Passage to read.
There has been a lot of discussion (at least in the USA) in the past months about returning science to its rightful place. What does this mean for cleaning validation limits? What is the role of science in setting limits? While we might all like to say that our limits are scientifically set, there is an element in which other concerns, such as economic, political and moral concerns, affect how we set limits. What do I mean by that? Well, let’s look at a example of setting “limits” (or “determining what is acceptable”). It is common practice to say that an acceptable level of cancer cases from a food additive is, for example, one in a million. We can look at that and throw our hands up and say that one case is unacceptable, so we reject that certain food additive. But, with that approach, we will probably starve to death. Part of the reason why a level of “one in a million” is accepted is that there is a certain background level of cancer cases in a typical population. This makes it difficult to determine that any specific additive has a cancer rate below that background rate. And so the “scientific community” (however that is defined) agrees that a rate of one cancer in a million cases is acceptable. On this basis, we say the acceptable level is based on science. But we clearly know that there is not a formula that tells us “one in a million” is an acceptable rate for incidences of cancer due to a given food additive.
We can also look at how economic or social factors affect what we consider acceptable if we look at deaths due to automobile accidents. Clearly the number of deaths each year in the USA (about 37,000) is unacceptable. So, do we set strict limits on who can drive, how fast they drive, and what they can drive? The answer is no, for a variety of reason. Now we do some things to limits accidents and their effects (such as seat belt laws). But we also consider other things, like the fact that transportation by car is critical for many in the USA to travel to a place of work. Or, like the fact that large cars are safer, but we want people to drive smaller cars for other reasons. It is possible to design safer cars and safer highways (with safer rules of the road), but it not a politically or economically feasible situation to change the situation such that fatalities are even cut in half.
You might say there is a big difference between cars and food additives. And that is true. But in both cases we allow forces other than what we know scientifically to help determine what is acceptable.

What you need to do.
A. In the passage on science and cleaning validation limits, why is a cancer rate of "one in a million" from a food additive accepted? Answer in one to three sentences.
B. Write the next part of the passage on science and cleaning validation limits, picking up after its final sentence.

Source data.
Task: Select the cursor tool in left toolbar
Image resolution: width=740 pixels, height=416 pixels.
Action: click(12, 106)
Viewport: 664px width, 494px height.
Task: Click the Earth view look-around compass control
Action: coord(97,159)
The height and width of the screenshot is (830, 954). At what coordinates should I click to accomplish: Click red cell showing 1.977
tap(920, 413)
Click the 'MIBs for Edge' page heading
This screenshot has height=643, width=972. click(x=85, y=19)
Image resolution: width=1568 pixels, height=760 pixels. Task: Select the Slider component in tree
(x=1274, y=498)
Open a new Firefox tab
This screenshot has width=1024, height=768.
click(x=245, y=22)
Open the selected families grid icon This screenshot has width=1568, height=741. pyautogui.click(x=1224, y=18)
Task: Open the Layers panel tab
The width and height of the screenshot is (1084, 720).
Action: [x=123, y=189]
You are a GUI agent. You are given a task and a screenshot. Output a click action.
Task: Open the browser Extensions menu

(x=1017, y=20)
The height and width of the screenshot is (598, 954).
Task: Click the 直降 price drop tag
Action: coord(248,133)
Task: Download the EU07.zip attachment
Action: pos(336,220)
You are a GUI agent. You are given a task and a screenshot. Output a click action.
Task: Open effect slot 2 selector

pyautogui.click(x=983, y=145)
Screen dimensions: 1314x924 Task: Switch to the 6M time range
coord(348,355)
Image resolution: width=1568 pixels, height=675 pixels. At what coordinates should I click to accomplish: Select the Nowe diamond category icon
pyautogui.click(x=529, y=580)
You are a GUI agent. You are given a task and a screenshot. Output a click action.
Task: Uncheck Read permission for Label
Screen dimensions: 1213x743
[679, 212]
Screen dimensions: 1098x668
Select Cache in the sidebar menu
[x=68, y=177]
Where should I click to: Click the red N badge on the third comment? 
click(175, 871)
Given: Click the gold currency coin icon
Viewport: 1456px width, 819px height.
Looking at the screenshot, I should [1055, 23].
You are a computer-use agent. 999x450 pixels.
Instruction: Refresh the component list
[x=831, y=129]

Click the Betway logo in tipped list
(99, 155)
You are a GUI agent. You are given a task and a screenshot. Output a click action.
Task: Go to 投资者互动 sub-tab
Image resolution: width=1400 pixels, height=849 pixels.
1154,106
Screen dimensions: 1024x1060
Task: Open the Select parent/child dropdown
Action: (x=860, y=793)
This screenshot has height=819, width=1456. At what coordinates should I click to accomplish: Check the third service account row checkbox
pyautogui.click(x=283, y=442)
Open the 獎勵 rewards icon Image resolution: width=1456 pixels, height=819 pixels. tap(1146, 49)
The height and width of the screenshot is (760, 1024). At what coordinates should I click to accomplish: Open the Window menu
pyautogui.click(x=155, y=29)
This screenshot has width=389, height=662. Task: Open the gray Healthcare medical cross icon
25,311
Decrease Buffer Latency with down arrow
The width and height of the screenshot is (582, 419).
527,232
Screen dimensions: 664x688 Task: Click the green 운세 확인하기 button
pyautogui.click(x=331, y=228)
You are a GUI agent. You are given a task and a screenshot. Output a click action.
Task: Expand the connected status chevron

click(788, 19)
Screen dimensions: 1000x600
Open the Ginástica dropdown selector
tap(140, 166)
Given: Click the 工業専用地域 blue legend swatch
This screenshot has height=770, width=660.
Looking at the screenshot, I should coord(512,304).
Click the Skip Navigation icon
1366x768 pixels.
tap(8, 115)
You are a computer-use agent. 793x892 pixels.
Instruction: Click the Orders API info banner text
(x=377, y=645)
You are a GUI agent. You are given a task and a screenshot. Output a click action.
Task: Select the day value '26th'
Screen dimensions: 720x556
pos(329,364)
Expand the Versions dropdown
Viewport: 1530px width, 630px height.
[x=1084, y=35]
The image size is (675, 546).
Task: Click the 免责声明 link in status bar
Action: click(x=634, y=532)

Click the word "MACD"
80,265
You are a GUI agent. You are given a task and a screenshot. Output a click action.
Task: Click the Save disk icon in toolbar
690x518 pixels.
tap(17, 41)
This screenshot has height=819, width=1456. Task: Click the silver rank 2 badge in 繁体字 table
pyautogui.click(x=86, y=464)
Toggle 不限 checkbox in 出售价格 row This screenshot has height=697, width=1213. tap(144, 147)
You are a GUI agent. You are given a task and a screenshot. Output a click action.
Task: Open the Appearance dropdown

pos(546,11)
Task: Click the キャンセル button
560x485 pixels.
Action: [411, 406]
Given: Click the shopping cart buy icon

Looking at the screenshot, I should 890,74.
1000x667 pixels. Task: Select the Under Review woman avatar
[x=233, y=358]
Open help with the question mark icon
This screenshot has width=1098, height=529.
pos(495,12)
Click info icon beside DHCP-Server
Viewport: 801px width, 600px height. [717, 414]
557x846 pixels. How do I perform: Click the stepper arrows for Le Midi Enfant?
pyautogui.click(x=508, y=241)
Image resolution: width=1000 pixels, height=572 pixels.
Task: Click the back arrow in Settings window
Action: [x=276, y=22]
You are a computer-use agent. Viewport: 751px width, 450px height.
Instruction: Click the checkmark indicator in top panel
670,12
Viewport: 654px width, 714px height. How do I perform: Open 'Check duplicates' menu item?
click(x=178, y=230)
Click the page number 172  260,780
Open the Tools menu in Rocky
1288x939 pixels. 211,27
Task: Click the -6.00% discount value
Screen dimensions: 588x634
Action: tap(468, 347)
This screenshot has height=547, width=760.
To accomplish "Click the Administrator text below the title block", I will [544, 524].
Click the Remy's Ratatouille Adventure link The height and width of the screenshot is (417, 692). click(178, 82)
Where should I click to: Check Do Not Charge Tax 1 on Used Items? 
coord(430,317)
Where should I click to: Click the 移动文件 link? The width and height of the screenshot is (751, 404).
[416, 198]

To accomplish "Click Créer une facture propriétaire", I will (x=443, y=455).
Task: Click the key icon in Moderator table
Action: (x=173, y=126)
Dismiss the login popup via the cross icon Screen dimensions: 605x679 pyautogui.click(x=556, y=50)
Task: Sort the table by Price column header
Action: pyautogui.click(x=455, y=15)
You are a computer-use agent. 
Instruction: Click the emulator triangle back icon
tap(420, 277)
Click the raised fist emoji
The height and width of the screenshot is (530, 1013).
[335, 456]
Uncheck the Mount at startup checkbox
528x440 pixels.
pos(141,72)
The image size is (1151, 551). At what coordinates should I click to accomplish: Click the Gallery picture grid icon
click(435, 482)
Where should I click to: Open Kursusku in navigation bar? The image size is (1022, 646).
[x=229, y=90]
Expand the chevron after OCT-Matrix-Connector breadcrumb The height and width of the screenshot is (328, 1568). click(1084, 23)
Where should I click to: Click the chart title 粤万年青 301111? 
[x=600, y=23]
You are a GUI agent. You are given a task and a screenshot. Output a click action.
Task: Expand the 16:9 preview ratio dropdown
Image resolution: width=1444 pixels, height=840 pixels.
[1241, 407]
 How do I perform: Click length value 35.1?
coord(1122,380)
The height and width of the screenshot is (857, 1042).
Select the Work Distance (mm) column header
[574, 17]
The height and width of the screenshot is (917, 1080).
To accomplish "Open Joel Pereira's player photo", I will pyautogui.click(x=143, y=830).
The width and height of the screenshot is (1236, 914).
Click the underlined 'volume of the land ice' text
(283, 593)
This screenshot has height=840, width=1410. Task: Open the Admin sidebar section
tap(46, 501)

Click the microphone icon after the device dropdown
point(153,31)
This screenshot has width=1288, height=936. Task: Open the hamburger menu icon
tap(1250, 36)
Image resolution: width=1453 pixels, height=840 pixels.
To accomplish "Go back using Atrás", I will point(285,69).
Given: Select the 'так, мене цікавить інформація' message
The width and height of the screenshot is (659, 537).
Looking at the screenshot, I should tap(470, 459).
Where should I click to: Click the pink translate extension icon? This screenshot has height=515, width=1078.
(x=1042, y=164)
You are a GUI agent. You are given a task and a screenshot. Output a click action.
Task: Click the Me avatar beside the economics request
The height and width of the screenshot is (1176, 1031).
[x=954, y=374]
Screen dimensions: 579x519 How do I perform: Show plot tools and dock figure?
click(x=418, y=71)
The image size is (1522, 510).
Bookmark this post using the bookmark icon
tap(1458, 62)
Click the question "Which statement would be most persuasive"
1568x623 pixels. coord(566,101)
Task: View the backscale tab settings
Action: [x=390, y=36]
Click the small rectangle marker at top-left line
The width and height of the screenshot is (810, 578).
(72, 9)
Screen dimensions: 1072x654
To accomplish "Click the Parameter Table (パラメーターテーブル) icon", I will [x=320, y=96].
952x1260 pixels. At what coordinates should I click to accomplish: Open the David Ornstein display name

Answer list.
A. There is a background level of cancer cases in a typical population, so it is difficult to show that any specific additive has a cancer rate below that background rate. For that reason the scientific community agrees that one cancer in a million cases is acceptable.

B.
Now, how does this apply to acceptance limits in cleaning validation? We can use the example of allowing limits of an active such that no more than one one-thousandth (0.001) of a daily dose of the active from the cleaned product is present in a daily dose of the next product manufactured in the same equipment. Why is it 0.001? Why not 0.01? Or why not 0.0001? Or why not 0.0036? Is there a scientific reason why we use 0.001? Yes we know that the effects of the active are not as significant at 0.001 of a dose as compared to a full dose. But, where does 0.001 come from? It is possible to trace it to the Fourman and Mullen 1993 Pharm Tech paper, but why did they choose 0.001 (and not 0.002 or 0.0005). I have heard Mike Mullen describe (I believe as a joke) that when all concerned parties (scientists, management, lawyers) at Lilly were evaluating the safety factor to use, everyone agreed that 0.1 was not stringent enough, and all but the lawyer agreed that 0.01 was adequate. Because the lawyer disagreed, they chose a safety factor of 0.001. Now there may be other reasons for a more stringent safety factor, such as patients taking drugs may not be so healthy, but that story does indicate the “arbitrariness” of selecting an acceptable level. I should add here that different factors may be appropriate, for example, based on the dosing extent of a drug, such as drugs that are dosed daily for a lifetime (statins for cholesterol control) versus drugs that may be dosed for only a week (antibiotics).
Those of you familiar with my webinars know that I have argued against changing setting of limits from a dose-based calculation to a toxicity based calculation. It should be noted that in both calculations, a factor (or factors) are used to arrive at a safe level. What that factor is may be guided to an extent by science, but there is a sense in both cases of what can be considered as a “generally recognized as safe” criterion; that is, the scientific community accepts it. Part of the reason I argued against the change from a dose-based calculation to a toxicity-based calculation is that for the last 16 years, the scientific community has viewed the dose-based calculation as acceptable, and as adequately protecting patients. If a change is to be made to replace it with a toxicity-based calculation, a careful review of the consequences of such a change should be made (and I am not aware of any publications addressing those consequences). In any case, discussion of dose-based versus toxicity-based calculations for actives is a side issue, except to illustrate that in both cases the conversion factors involve some judgment other than a strict scientific formula to decide what is acceptable.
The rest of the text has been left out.